Its not our culture," she notes. "And it was difficult, first, when we started to change the mind-set of the people. You know in this place, the culture is that you buy, instead of doing the gardens."

But little by little, more people saw the value. Now, HIV- and non-HIV-positive people work side-by-side in the garden, and every day, on a table by the entrance, fresh veggies are being sold to the community. Portia Ncengwa lives nearby. She is HIV positive, and comes twice a week.

It's cheaper because maybe there, I can get potatoes for 3 Rands [$.39], then when I go to Shoprite, I get potatoes for 7 Rands or 8 Rands [$.92]," Ncengwa explains. "So it's much less transport for me, and much less: I can get potatoes, tomatoes, onions, beetroots for 10 or 11 Rands [$1.45].

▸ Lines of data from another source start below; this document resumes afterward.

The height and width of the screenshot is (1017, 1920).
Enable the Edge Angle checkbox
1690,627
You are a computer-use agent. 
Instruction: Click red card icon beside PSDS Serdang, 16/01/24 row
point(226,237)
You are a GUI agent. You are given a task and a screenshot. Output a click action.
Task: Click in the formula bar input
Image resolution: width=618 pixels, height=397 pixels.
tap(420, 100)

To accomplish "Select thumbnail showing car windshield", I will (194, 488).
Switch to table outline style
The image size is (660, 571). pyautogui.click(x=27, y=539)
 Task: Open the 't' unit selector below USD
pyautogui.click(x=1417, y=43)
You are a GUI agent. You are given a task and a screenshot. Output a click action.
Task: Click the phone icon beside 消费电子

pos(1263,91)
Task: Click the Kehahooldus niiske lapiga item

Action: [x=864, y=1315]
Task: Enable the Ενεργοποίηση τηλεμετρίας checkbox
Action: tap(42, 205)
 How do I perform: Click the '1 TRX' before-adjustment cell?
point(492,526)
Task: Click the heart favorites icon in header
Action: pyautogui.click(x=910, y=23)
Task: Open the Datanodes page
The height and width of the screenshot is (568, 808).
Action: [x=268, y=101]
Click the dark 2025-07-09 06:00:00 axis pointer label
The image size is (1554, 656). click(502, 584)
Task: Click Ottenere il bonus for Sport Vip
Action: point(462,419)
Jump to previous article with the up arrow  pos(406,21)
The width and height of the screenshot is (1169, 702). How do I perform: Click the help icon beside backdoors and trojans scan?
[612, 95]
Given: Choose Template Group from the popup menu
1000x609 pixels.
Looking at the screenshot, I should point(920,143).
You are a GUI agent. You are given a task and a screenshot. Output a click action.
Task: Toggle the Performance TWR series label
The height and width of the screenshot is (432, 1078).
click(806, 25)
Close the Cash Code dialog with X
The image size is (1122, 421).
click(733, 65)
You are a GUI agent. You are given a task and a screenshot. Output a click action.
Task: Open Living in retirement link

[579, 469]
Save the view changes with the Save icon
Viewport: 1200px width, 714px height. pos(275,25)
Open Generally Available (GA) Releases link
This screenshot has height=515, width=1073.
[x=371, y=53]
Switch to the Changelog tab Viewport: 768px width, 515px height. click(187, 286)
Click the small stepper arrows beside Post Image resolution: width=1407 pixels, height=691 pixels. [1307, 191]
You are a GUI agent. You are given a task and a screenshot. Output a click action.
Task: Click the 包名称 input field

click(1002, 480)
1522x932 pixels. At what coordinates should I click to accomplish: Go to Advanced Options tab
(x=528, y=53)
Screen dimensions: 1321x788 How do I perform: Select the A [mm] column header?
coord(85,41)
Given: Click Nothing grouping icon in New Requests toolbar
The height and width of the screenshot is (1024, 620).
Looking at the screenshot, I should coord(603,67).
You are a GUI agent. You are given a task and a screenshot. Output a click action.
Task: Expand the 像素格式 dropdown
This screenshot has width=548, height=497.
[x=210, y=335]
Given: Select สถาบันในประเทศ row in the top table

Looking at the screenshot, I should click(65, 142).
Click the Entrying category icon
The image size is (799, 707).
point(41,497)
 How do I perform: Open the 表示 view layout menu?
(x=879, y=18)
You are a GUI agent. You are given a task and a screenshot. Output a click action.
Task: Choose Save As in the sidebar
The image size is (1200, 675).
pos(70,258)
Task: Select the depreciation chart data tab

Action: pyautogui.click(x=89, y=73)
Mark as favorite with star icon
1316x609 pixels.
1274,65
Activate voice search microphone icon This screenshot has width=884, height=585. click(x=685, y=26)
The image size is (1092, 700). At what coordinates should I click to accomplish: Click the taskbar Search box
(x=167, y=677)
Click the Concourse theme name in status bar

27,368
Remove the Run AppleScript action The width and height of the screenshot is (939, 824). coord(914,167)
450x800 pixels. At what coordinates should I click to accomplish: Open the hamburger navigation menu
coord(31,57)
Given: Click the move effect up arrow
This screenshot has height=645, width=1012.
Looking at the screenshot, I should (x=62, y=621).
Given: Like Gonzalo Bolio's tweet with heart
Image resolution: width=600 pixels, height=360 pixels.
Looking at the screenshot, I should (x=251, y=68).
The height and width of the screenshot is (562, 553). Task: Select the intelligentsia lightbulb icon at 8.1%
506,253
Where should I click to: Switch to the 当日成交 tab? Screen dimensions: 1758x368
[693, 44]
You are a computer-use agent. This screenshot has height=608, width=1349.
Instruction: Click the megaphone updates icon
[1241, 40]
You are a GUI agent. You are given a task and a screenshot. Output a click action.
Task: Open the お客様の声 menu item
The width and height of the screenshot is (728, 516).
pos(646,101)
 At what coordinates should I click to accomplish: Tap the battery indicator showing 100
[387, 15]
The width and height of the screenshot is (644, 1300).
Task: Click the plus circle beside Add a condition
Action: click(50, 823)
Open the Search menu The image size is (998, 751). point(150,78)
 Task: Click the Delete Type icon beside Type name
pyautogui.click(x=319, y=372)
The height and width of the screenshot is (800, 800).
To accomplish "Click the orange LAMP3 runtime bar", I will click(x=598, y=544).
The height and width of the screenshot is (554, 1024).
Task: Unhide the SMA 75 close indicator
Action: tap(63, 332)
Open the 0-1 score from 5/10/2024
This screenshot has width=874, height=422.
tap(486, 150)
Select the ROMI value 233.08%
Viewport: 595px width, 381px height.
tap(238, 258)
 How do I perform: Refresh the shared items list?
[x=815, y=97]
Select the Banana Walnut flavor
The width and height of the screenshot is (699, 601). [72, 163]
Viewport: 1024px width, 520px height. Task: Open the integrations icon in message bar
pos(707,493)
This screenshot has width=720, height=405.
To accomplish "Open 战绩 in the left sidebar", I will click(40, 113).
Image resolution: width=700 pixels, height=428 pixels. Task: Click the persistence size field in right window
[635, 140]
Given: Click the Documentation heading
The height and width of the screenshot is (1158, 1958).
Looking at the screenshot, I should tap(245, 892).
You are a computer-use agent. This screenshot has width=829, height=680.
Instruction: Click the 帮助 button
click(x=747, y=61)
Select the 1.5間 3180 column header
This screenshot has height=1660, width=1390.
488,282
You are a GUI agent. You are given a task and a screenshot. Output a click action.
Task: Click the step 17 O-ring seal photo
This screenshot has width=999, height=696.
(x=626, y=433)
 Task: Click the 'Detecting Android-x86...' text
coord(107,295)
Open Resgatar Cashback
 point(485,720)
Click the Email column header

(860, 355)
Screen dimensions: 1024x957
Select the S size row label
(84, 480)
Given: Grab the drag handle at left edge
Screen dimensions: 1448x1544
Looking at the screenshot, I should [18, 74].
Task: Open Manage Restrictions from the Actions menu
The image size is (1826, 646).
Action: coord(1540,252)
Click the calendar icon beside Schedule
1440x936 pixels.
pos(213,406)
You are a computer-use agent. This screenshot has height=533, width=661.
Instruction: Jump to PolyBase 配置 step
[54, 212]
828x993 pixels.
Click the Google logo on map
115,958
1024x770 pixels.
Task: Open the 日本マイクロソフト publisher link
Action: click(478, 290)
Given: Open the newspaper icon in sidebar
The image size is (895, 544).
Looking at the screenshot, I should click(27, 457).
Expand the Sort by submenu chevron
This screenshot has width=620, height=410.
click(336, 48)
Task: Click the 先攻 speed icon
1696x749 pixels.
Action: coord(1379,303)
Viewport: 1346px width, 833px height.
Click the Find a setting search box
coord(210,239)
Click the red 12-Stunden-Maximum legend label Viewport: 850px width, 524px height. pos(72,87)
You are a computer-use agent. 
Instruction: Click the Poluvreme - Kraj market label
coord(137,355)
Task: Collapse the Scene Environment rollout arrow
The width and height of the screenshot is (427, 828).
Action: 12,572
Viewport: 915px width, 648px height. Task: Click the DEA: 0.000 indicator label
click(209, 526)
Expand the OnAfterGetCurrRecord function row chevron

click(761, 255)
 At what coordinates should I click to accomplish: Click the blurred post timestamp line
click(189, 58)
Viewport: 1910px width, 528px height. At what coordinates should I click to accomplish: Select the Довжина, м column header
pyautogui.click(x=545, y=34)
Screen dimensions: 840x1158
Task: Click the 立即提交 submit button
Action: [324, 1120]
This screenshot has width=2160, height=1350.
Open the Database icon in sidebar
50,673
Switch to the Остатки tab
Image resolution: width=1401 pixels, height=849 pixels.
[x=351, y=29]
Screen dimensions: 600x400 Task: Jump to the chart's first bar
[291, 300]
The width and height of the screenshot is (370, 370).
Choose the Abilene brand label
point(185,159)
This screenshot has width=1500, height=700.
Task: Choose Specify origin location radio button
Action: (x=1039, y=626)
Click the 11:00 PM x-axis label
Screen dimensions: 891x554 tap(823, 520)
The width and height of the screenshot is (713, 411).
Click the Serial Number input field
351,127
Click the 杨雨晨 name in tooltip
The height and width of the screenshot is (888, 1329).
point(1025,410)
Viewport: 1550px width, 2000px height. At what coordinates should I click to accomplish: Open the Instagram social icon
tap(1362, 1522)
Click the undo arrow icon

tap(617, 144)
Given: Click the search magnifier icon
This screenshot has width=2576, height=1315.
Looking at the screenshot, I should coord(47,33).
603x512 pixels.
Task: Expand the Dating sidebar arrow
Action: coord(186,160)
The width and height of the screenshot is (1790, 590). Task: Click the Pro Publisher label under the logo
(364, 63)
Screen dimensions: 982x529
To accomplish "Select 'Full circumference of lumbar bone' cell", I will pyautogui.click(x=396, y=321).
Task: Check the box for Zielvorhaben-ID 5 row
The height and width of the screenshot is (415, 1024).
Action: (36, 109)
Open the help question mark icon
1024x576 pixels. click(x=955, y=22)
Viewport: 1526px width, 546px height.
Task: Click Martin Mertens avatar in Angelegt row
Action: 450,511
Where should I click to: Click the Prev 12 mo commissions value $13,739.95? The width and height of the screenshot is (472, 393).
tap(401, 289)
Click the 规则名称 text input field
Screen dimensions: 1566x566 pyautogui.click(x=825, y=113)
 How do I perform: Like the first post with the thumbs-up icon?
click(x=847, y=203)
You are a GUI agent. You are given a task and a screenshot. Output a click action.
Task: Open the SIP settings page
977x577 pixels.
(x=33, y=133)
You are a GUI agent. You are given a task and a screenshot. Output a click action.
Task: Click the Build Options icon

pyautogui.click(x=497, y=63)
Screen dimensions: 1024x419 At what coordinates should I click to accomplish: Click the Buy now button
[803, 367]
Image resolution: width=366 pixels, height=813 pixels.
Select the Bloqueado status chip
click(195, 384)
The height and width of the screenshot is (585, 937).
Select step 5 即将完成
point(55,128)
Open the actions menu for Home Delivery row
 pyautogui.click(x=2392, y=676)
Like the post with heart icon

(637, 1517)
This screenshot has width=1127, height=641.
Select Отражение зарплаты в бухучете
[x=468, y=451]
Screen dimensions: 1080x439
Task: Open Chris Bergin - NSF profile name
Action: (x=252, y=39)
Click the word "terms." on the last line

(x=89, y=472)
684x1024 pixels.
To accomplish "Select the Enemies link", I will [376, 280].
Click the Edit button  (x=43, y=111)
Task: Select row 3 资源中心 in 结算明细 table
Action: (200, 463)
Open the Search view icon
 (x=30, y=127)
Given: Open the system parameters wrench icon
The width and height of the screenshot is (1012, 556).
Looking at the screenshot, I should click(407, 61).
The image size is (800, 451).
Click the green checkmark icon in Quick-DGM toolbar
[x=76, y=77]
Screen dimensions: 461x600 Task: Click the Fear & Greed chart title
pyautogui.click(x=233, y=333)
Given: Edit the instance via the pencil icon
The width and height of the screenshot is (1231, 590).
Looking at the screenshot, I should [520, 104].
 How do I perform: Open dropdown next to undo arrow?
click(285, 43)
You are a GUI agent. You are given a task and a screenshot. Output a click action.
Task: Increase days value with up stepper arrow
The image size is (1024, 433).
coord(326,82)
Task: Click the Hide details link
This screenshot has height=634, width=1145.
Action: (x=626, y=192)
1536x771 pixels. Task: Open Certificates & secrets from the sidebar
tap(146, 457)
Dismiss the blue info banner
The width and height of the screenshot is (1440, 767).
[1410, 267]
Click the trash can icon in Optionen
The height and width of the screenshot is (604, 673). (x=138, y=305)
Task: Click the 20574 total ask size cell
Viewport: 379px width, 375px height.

Women gardeners working together at the communal garden. (VOA Photo - E. Iob)

With the help of the Ministry of Agriculture, the community center trains people to garden every Thursday. They are taught water management, rhythm of the season, and they can ask questions. About 250 people have already benefited from the program. They were given "starter packs", which included tools and seeds, to encourage them to start cultivating a little plot in their backyard. They say no backyard is too small for a garden.

Kneeling down in his garden, Moussa Pitso grows carrots, greens, beetroots, onions, spinach, and more. He was a pioneer, one of the first to have his own garden.

Thanks to the garden, I can now feed my family," Pitso says. "Before, I couldn't. It has completely changed my life, but the community at large also benefit from it. They took example from me and made their own garden.

Under the curious eyes of his seven children, Pitso intends to instill in them, over the years, all the benefits of gardening and prove to them that you don't need to be wealthy to eat healthy.